(Screenshot grounding data)
○ ○ ○

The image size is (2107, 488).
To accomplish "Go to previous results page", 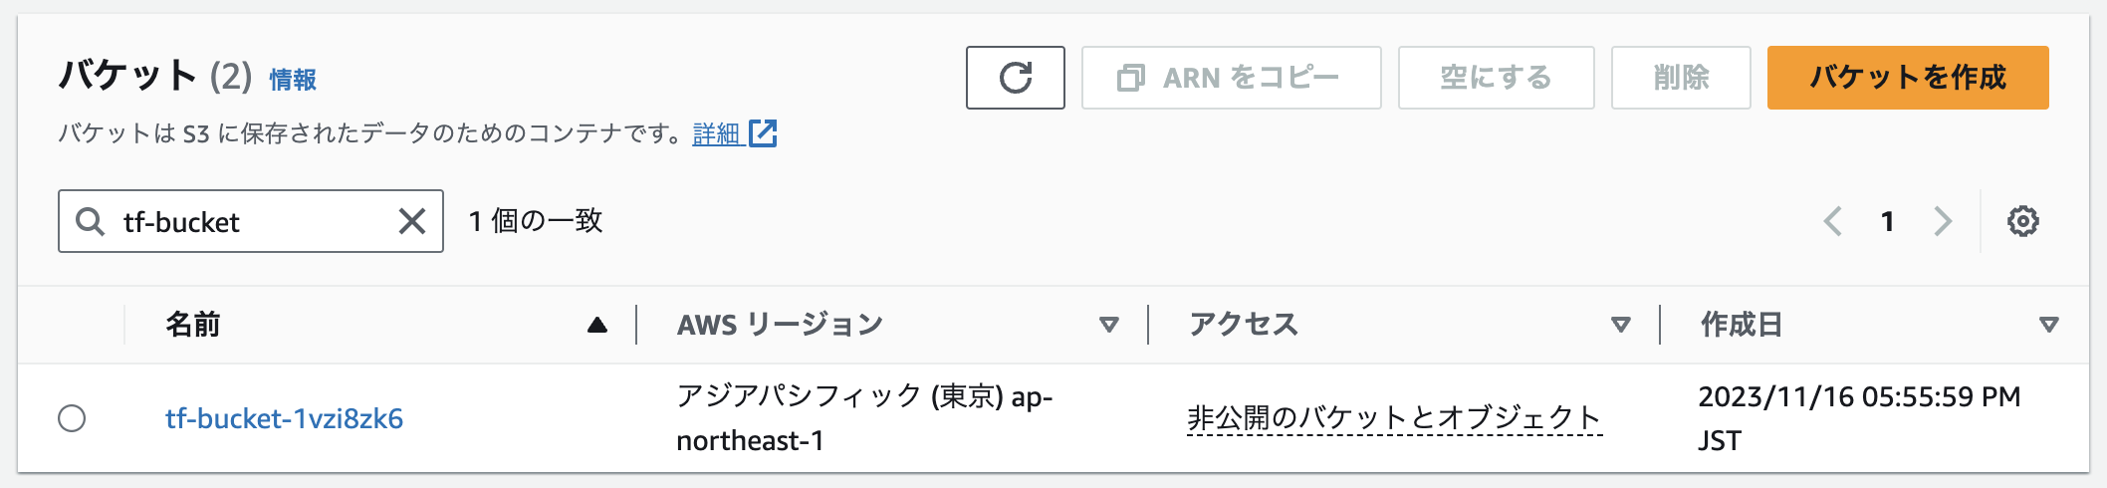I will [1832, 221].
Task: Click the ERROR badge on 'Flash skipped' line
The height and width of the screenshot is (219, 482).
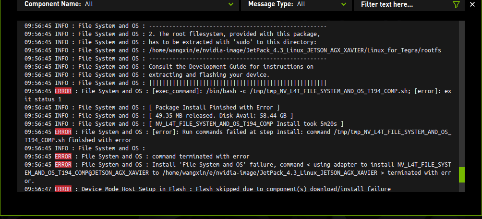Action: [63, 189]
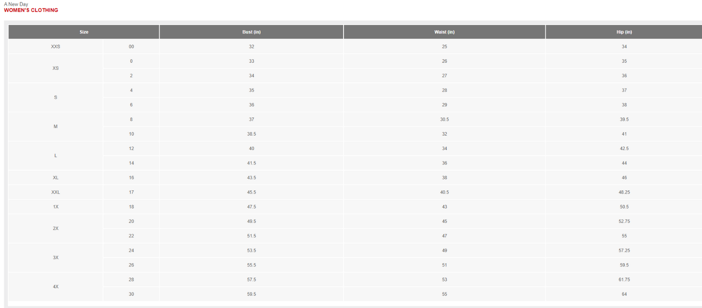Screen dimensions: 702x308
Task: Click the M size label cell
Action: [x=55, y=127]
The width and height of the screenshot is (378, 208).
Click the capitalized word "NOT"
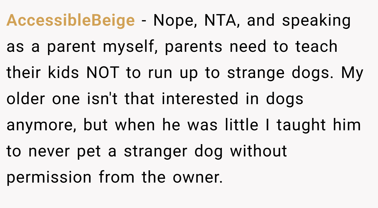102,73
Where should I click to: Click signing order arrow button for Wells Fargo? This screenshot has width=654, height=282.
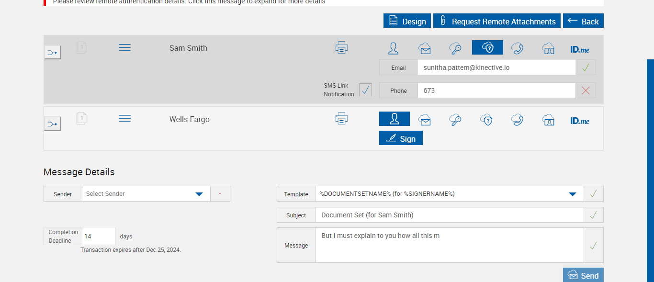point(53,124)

○ ○ ○

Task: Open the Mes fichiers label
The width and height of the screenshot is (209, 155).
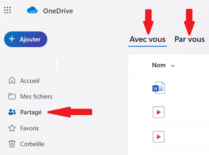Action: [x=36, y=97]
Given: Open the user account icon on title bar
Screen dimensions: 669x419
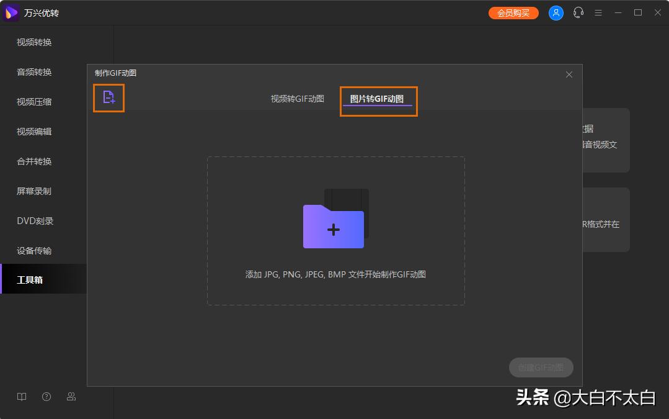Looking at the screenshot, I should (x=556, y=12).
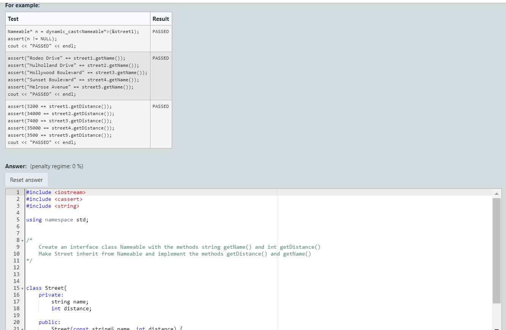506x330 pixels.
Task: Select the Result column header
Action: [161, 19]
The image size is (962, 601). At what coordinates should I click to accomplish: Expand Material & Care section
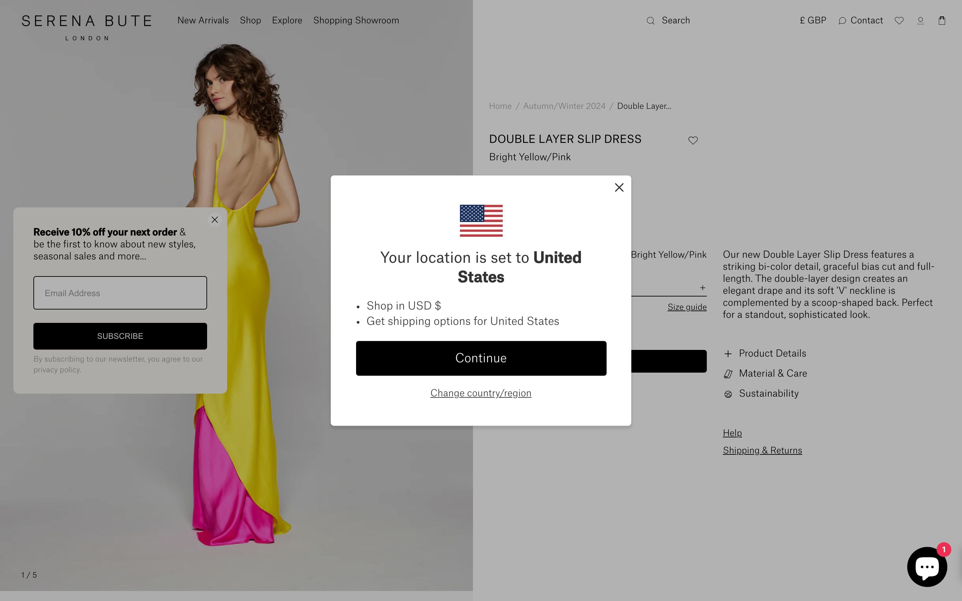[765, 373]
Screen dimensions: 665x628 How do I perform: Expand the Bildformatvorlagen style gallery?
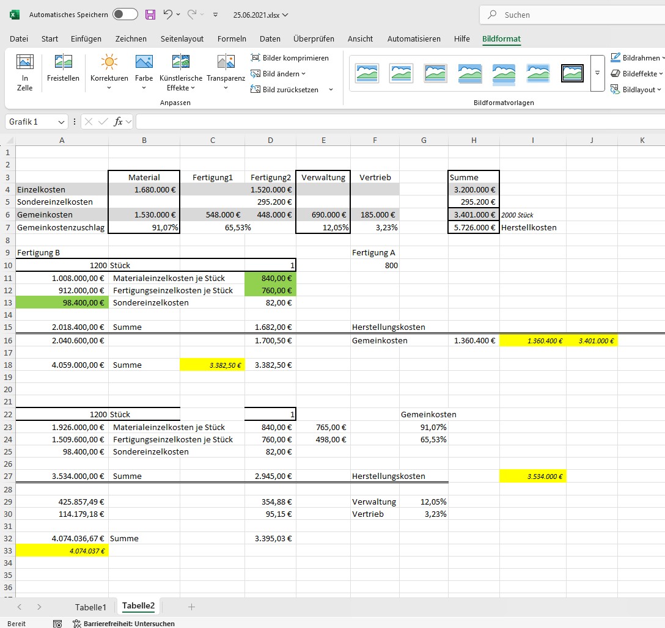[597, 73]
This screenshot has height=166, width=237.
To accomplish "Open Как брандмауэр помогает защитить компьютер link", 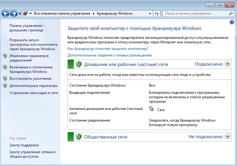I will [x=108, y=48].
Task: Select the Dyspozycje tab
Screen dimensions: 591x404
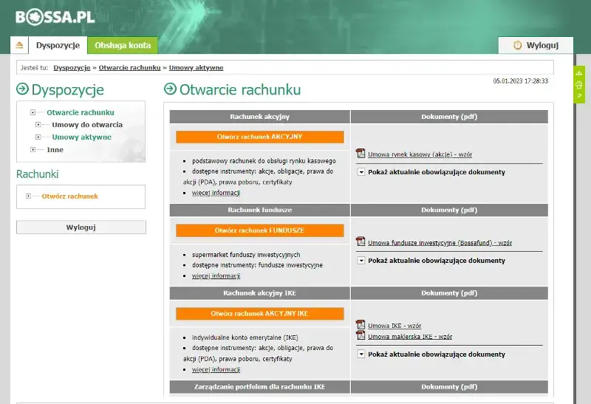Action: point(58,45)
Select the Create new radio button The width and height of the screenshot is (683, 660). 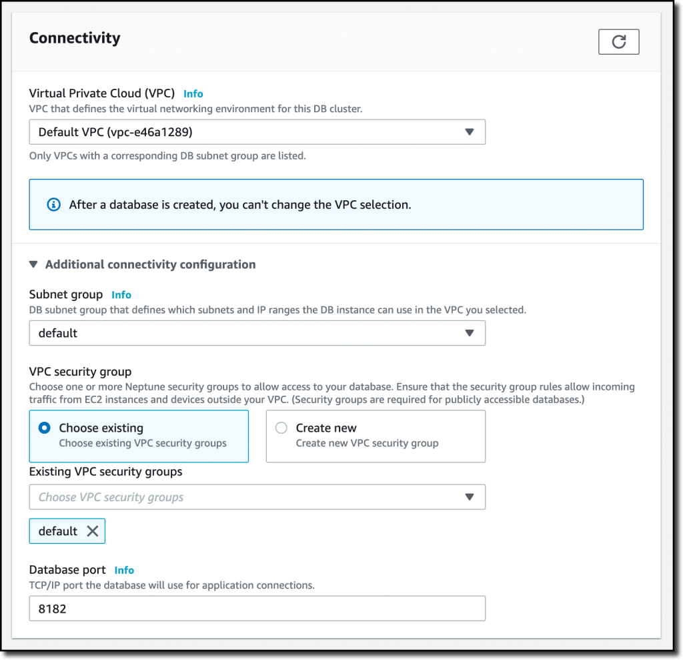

○ ○ ○

Above are the records; copy from them only the lines starting at the one containing "Task: Click the ERROR" and ending at the one containing "The width and height of the screenshot is (378, 208).", exactly and without pictures.

§ Response to the exercise
Task: Click the ERROR badge on 'Flash skipped' line
The height and width of the screenshot is (219, 482).
Action: [63, 189]
Screen dimensions: 702x308
Task: Click the M size label cell
Action: [x=55, y=127]
The width and height of the screenshot is (378, 208).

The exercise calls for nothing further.